• EXTRAIT DE PAGE:
Pour nous donner Timbuktu, une fiction magnifique, Abderrahmane Sissako s'est voulu fidèle au précepte appris d'Aimé Césaire : «C'est en partant du particulier qu'on atteint l'universel», explique-t-il. Le cinéaste avait été révolté par la lapidation à mort, en 2012, à Aguelhok, au Mali, d'un couple dont le seul tort consistait à ne pas s'être mariés devant Dieu. Il en ressort, après avoir calmé sa colère et son dégoût, avec une œuvre où la beauté de la forme - lumière impeccable, plans au formalisme abouti - épouse la pertinence du fond, très loin du manichéisme et de la caricature qui s'emparent des esprits occidentaux dès lors que s'agite le thème du jihad.

• CONSIGNE:
Écrivez la suite de l'article ci-dessus sur le film Timbuktu, en reprenant juste après sa dernière phrase. Les lignes suivantes viennent d'une autre source.

• DONNÉES ENREGISTRÉES:
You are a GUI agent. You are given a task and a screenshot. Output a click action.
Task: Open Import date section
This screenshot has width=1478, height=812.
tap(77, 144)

• RÉSULTAT:
S'affichant comme «passeur d'une conscience collective révoltée», Sissako a voulu rétablir un équilibre : les victimes de l'islamisme, ce sont d'abord les populations locales. Et où mieux qu'à Tombouctou, «prise en otage» en 2012 par les jihadistes, pouvait-il raconter cela ? «Gao a été occupé, Kidal a été occupé, mais le film s'appelle Timbuktu. Une ville mythique et millénaire, d'échanges et de rencontres, qui contient des valeurs architecturales, des manuscrits, à l'équivalent des bouddhas géants d'Afghanistan. A Tombouctou, les valeurs de l'humanité étaient en danger, c'est ce qu'il fallait dire», raconte Sissako.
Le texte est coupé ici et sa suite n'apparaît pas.